IEEE/ACM Trans Comput Biol Bioinform. 2012 Sep-Oct;9(5):1422-31. doi: 10.1109/TCBB.2012.63.
Although many feature selection methods for classification have been developed, there is a need to identify genes in high-dimensional data with censored survival outcomes. Traditional methods for gene selection in classification problems have several drawbacks. First, the majority of the gene selection approaches for classification are single-gene based. Second, many of the gene selection procedures are not embedded within the algorithm itself. The technique of random forests has been found to perform well in high-dimensional data settings with survival outcomes. It also has an embedded feature to identify variables of importance. Therefore, it is an ideal candidate for gene selection in high-dimensional data with survival outcomes. In this paper, we develop a novel method based on the random forests to identify a set of prognostic genes.
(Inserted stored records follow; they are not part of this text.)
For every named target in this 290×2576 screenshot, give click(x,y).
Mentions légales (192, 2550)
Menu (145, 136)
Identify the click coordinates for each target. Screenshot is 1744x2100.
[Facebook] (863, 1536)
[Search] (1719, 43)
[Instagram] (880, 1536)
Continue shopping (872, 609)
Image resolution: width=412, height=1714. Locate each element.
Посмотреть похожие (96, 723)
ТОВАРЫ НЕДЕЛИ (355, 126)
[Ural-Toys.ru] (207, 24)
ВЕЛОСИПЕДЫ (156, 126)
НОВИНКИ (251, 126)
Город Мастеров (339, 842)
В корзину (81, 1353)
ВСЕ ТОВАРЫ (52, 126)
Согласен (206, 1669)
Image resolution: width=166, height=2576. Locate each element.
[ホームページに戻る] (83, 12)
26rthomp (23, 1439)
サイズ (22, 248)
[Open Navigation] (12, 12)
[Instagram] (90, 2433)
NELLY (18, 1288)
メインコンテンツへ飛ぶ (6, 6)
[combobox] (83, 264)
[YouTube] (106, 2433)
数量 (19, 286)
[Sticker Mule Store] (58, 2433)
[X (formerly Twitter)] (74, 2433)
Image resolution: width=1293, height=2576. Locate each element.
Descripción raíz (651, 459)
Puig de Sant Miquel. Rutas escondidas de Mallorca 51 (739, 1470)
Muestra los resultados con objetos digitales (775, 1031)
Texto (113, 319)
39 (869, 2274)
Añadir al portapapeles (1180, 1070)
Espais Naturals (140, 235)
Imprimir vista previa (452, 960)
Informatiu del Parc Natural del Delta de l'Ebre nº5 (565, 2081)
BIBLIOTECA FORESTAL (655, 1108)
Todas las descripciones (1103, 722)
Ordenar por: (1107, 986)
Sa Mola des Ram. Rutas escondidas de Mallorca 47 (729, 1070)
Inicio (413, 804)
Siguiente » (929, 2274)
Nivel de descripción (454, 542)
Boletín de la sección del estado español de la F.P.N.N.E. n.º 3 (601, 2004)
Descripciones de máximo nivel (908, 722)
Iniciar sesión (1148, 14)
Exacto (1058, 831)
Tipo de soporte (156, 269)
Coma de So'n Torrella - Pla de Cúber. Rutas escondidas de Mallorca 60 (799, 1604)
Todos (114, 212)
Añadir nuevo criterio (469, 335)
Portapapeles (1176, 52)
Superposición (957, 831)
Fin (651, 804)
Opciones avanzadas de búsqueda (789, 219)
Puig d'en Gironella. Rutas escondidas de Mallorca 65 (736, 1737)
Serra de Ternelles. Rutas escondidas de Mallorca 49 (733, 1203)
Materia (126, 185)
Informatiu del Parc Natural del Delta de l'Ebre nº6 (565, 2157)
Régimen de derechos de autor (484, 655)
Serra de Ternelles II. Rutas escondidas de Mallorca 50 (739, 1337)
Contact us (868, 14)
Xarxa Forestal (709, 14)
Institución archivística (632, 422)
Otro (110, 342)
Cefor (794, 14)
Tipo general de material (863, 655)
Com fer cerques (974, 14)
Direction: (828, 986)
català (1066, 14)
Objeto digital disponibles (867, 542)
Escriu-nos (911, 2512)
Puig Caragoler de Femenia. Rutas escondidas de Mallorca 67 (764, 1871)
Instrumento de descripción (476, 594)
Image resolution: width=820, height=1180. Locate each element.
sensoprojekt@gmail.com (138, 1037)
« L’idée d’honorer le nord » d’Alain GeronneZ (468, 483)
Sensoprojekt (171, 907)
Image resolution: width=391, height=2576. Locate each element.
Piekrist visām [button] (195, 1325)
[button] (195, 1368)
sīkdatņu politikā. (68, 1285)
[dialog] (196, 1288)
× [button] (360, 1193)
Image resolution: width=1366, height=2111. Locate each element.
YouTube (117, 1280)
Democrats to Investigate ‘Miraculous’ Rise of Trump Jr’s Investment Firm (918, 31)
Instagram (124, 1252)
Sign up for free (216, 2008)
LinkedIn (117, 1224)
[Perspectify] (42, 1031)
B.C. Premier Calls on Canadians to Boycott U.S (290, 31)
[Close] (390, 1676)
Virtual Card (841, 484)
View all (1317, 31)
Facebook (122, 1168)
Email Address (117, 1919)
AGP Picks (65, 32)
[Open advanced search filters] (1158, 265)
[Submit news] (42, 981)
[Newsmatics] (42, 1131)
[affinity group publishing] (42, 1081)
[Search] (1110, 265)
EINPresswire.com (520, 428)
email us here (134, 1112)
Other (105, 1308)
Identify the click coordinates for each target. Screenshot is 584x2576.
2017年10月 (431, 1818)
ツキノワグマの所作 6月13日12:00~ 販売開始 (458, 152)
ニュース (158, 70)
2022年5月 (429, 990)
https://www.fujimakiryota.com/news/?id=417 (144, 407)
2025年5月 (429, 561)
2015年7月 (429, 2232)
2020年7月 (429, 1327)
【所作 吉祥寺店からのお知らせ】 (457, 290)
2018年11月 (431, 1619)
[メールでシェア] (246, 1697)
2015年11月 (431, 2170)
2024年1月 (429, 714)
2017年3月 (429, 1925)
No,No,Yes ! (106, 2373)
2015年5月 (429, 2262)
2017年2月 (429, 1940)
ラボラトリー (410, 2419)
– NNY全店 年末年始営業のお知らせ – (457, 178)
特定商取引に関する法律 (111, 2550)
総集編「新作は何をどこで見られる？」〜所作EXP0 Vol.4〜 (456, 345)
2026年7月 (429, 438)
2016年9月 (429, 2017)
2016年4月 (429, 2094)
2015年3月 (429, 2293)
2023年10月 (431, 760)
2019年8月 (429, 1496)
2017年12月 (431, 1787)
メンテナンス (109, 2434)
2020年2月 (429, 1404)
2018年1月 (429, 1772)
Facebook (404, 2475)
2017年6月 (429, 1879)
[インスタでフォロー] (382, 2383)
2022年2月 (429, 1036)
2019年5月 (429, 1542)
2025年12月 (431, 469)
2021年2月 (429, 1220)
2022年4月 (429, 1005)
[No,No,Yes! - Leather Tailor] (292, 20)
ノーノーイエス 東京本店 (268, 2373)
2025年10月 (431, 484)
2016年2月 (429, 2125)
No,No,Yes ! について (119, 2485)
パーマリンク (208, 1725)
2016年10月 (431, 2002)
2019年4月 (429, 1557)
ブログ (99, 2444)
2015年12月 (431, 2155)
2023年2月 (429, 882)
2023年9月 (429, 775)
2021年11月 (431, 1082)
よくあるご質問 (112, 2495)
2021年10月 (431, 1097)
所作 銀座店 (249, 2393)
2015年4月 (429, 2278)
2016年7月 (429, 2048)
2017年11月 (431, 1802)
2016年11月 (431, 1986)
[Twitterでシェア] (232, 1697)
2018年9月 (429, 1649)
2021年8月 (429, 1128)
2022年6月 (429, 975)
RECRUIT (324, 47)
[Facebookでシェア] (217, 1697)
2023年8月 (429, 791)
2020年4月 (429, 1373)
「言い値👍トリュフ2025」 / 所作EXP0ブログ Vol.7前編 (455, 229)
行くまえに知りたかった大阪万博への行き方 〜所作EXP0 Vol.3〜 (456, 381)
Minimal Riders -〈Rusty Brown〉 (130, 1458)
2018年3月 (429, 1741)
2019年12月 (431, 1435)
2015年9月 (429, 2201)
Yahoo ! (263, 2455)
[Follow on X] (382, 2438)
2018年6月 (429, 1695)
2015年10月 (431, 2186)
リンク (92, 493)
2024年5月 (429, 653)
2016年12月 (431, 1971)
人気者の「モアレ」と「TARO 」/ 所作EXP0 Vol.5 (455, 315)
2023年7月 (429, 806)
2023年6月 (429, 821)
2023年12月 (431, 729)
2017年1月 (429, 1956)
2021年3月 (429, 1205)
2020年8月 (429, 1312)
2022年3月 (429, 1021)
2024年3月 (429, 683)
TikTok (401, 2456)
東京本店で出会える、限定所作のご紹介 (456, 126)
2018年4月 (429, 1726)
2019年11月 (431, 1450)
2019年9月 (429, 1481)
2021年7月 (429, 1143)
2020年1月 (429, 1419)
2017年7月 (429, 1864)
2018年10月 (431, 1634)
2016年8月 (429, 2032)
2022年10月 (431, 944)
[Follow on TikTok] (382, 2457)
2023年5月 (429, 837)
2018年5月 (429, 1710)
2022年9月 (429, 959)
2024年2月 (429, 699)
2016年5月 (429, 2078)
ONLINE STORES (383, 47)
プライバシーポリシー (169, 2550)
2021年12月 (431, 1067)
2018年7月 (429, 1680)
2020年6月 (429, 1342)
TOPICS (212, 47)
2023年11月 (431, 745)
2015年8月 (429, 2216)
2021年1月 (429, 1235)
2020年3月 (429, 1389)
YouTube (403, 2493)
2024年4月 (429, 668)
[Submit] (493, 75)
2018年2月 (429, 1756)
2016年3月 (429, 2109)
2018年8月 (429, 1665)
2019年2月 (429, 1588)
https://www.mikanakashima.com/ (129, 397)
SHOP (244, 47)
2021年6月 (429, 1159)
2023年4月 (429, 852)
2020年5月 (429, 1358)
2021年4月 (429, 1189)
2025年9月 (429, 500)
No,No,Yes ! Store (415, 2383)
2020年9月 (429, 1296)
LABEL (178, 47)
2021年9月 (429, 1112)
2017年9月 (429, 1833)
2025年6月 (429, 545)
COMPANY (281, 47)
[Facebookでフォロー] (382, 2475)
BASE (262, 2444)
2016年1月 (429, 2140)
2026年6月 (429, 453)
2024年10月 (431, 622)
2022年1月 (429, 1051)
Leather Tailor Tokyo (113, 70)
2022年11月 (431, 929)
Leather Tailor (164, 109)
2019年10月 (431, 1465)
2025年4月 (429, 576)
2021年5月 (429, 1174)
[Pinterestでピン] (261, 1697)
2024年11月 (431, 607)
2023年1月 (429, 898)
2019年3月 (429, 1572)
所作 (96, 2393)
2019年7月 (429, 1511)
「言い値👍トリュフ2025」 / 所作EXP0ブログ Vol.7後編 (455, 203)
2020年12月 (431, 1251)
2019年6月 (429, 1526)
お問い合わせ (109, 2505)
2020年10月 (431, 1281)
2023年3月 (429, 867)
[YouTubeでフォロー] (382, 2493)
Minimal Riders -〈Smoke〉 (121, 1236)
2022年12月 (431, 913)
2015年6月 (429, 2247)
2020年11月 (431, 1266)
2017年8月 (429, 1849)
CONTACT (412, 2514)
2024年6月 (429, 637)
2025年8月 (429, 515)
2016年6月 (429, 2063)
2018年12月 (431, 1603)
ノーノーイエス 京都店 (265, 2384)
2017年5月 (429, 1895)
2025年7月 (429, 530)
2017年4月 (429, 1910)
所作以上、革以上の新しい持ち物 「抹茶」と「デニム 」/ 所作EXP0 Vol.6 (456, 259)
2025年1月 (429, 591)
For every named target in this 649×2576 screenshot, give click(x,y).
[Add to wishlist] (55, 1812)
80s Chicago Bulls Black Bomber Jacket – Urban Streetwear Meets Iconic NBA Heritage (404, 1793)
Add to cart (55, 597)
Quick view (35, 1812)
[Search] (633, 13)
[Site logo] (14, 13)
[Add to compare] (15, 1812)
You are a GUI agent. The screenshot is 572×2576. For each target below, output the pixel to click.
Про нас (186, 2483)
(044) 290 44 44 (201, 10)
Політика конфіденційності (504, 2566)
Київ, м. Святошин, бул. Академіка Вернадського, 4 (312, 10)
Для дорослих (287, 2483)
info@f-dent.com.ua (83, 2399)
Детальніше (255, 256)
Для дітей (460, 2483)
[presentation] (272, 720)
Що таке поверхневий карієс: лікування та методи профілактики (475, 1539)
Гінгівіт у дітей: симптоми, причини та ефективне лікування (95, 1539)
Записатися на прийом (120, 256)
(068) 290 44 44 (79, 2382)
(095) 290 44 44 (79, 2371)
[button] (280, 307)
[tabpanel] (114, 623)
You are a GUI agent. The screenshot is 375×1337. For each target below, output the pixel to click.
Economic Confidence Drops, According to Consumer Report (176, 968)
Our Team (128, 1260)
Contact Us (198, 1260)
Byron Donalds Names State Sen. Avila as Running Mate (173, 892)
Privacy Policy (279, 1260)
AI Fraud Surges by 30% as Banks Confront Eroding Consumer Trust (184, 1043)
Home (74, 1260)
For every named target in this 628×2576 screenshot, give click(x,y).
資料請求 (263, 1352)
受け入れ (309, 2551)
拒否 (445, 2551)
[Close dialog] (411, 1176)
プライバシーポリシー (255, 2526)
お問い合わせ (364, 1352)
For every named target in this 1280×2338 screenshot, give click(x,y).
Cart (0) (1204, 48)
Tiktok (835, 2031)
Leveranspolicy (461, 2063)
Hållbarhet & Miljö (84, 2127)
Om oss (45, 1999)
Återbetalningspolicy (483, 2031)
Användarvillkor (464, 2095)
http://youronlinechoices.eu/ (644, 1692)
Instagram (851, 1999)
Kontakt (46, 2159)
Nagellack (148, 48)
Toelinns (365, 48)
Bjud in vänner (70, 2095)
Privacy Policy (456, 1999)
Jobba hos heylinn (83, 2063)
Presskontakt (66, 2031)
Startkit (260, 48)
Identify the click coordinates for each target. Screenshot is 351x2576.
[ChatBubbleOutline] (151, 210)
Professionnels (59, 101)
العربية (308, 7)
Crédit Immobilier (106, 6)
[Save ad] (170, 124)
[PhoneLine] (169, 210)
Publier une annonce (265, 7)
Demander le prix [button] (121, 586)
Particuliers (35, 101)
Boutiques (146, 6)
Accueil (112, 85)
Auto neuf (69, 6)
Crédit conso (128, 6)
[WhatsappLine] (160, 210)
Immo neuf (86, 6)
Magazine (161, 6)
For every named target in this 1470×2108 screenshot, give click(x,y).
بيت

We compare our method with several machine learning methods and various node split criteria using several real data sets. Our method performed well in both simulations and real data analysis.Additionally, we have shown the advantages of our approach over single-gene-based approaches. Our method incorporates multivariate correlations in microarray data for survival outcomes. The described method allows us to better utilize the information available from microarray data with survival outcomes.
尽管已经开发出许多用于分类的特征选择方法,但仍需要识别出具有删失生存结局的高维数据中的基因。传统的分类问题基因选择方法存在几个缺点。首先,大多数分类基因选择方法都是基于单基因的。其次,许多基因选择过程并没有嵌入到算法本身中。随机森林技术已被发现可在具有生存结局的高维数据环境中表现良好。它还有一个嵌入式功能来识别重要变量。因此,它是高维数据中具有生存结局的基因选择的理想候选者。在本文中,我们基于随机森林开发了一种新的方法来识别一组预后基因。我们使用几个真实数据集将我们的方法与几种机器学习方法和各种节点分裂标准进行了比较。我们的方法在模拟和真实数据分析中都表现良好。此外,我们还展示了我们的方法相对于基于单基因的方法的优势。我们的方法将生存结局的微阵列数据中的多变量相关性纳入其中。所描述的方法允许我们更好地利用具有生存结局的微阵列数据中的可用信息。